Several mechanisms may explain the observed impact of hyperfibrinogenemia. First, fibrinogen may facilitate interactions between cancer and host cells and thereby facilitate metastasis [29]. Second, fibrinogen may help cancer cells evade innate immune cells [20]. Third, a positive feedback loop may exist between fibrinogen and inflammation [36]. Fourth, fibrinogen may enhance tumor progression by inducing tumor cell proliferation, migration and angiogenesis [18, 19]. Finally, fibrinogen surrounding tumor cells may serve as a scaffold that binds members of growth factor families, which may contribute to tumor proliferation and stimulate angiogenesis [37].

We developed a nomogram based on the identified risk factors because a nomogram allows data to be more easily visualized and used in a clinical setting. This nomogram may also be useful for designing follow-up protocols or postoperative adjuvant therapy regiments, such as TSH suppressive therapy or 131I radioactive therapy. Moreover, this model may facilitate communication between surgeons and their patients or the families of patients regarding prognostic analyses and postoperative sequential therapy [38]. To use this nomogram, a PTC patient’s value is located on the corresponding variable axis, and a vertical line is drawn upwards to obtain the number of total points. All of the points for the variable are then added, and then the sum of these numbers is allocated in the Risk axis. A prediction regarding the possibility of PTC recurrence can thereby be calculated in every PTC case.

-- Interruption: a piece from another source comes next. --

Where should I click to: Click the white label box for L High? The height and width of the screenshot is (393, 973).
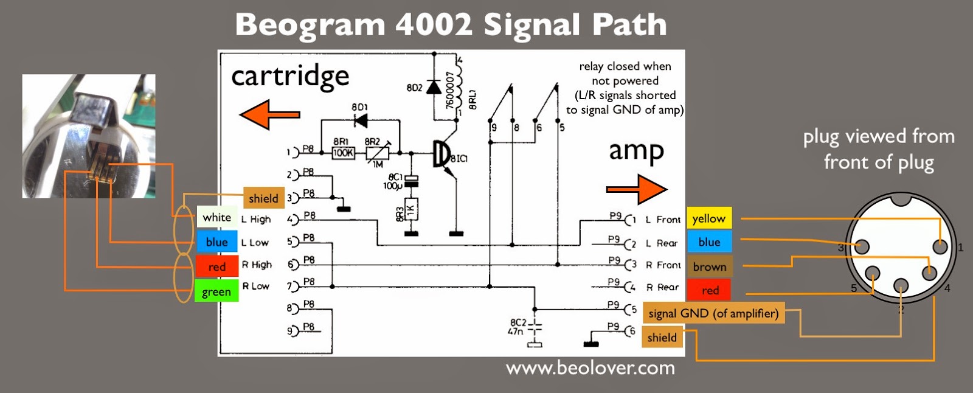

However, this study has several limitations. First, this is a retrospective research study that focused on data from a single center, which may had resulted in selection bias. However, the large size of the PTC patient cohort may have reduced this bias. Moreover, we select 609 cases to use as a testing cohort to effectively validate our results. Second, our results were only validated using data from our center, and this may limit its usefulness in other centers. However, we are currently performing a study using data across multiple centers in the hope of obtaining more objective results. Last, we cannot provide information regarding recurrence site due to the retrospective study design as most of this information was not recorded.

Conclusion

In conclusion, we found that hyperfibrinogenemia is highly correlated with advanced TNM stage and a higher recurrence rate in PTC patients. Our nomogram, which was based on the risk factors identified in this study, objectively and accurately predicted PTC recurrence.